En cuanto a la partitura y las canciones, ¡cómo calificarla! Pues al igual que su director, el joven músico intenta imitar bandas sonoras clásicas, sin ningún criterio ni fundamento. Aunque es un músico bisoño, les puedo asegurar que no va a llegar jamás a la altura de grandes clásicos como Georges Gerwhin, Gene De Paul, Harry Warren, Henry Mancini, Frederick Loewe, André Previn o Michel Legrand, por citar unos cuantos.

Para esta banda sonora, Justin crea una serie de temas clásicos y jazzísticos. Los primeros los utiliza para subrayar y acompañar la historia de amor entre los dos protagonistas. Entre estos, destaca uno de sus temas, se podría decir que es la melodía de amor del film. Aparece a lo largo del score en diferentes variaciones, ya sea cantado por los protagonistas, a piano, o con acompañamiento de orquesta. Es un corte que se deja escuchar bien, pero ni mucho menos es una de las grandes composiciones de amor utilizados en esta clase de películas. Eso sí, aquí es lo mejor de la partitura. Siguiendo estos parámetros, Justin escribe otros temas románticos, donde el piano o la flauta por ejemplo son los principales soportes, junto con el empleo saturado del arpa, en clara mención de lo mágica que es la película y maravillosa que es la cinta, nada más lejos de la verdad. En otros, el joven autor utiliza el xilófono o el clarinete de forma suave para acompasar breves escenas donde surge el amor, son de tono desenfadado.

Este mismo acento es el que adopta Justin para crear el ambiente necesario, o eso cree él, para el desarrollo de la historia. El personaje del pianista (Goslind) y de la camarera (Stone), no solo mantienen una historia de amor, sino que desean triunfar, uno como músico y la otra como actriz. Ese deseo y ensueño es reflejado en la música, con temas donde las orquestaciones redundan en la vitalidad y ganas de triunfar de los dos jóvenes.

Por último tenemos los temas de jazz en clara referencia al personaje del pianista, que interpreta música de este estilo en tugurios nocturnos. El compositor intenta, sin suerte, imitar el estilo compositivo de autores como Mancini o Legrand. Sonidos inconexos de la batería, un piano sin alma y trompetas y saxo sin sentido, deambulan por el score como un ciego por una calle abarrotada.

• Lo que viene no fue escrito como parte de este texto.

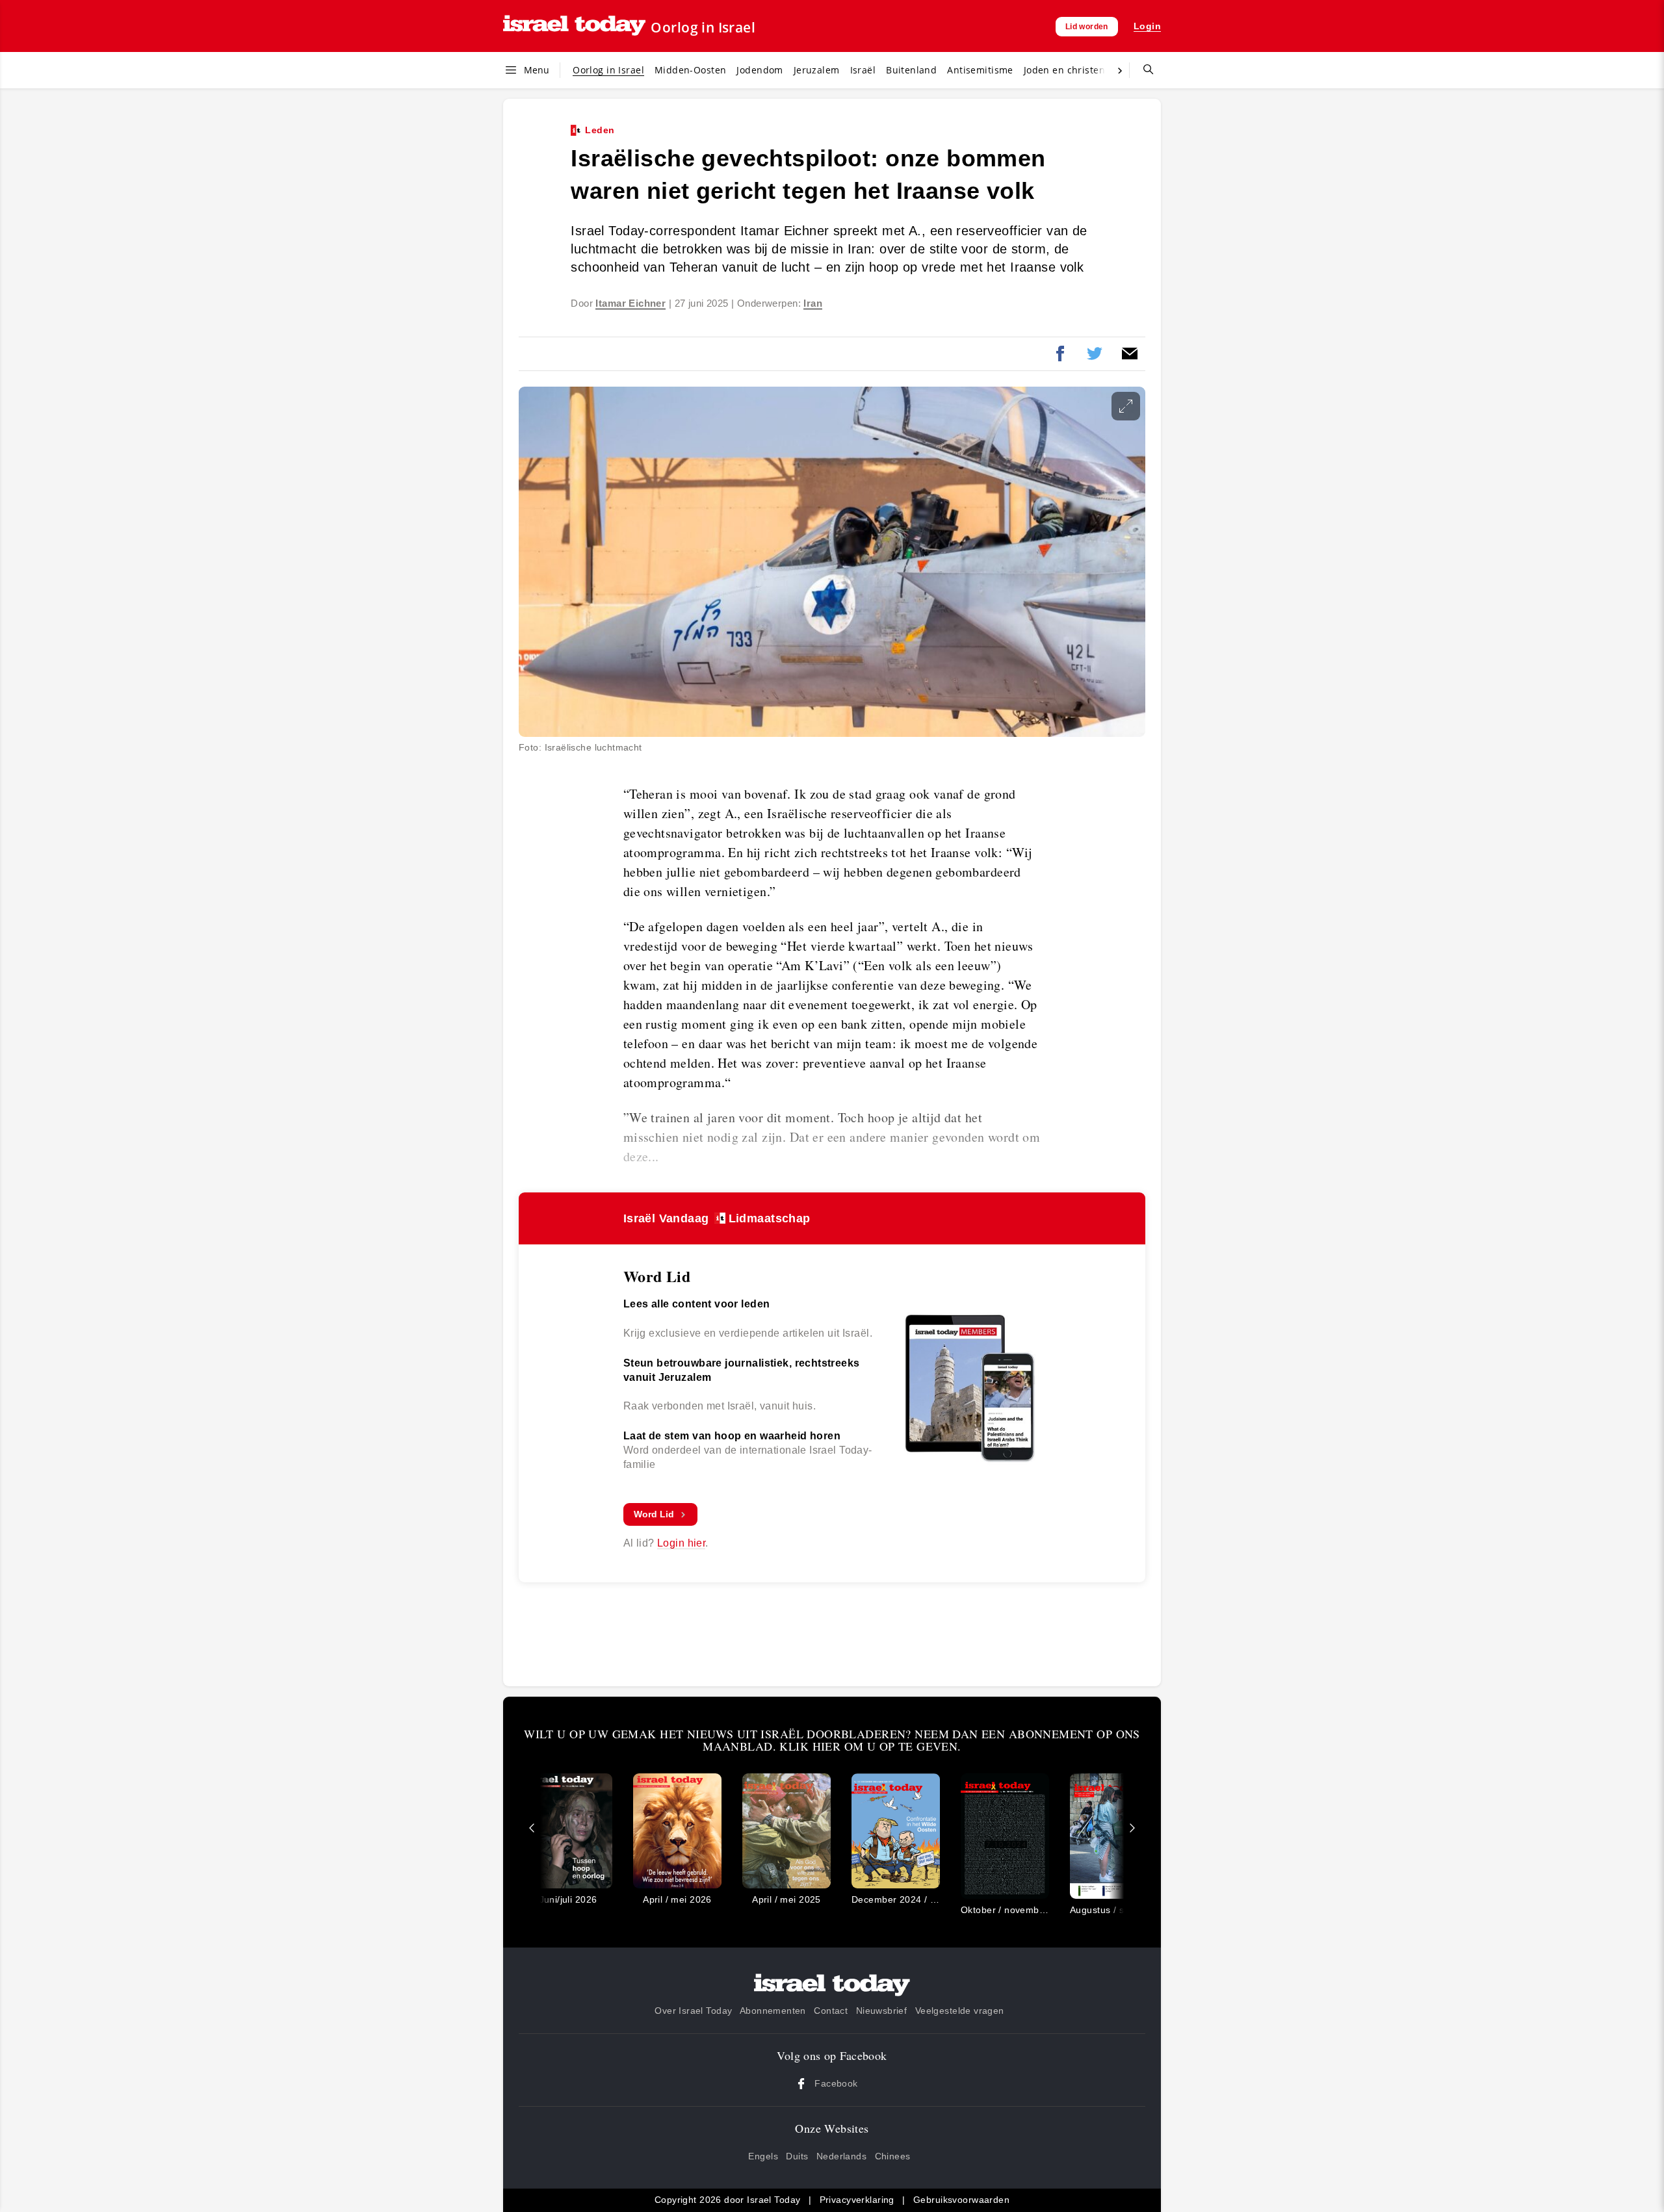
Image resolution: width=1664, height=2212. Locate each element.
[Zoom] (1126, 406)
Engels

Quizá hoy en día estemos muy necesitados de buen cine, y veamos obras maestras donde no las hay. Cuando vemos una película de este estilo, al menos para mí, lo único que se refuerza es la admiración por las producciones clásicas. ¡Qué bien realizadas estaban!, y qué buenos momentos nos dejaron en la retina. Siempre nos acompañarán y siempre estarán en nuestro recuerdo. No se puede decir lo mismo de este film, aunque ahora tenga hipnotizado a la inmensa mayoría de espectadores, dentro de unos años nadie se acordará de él, ni de su música.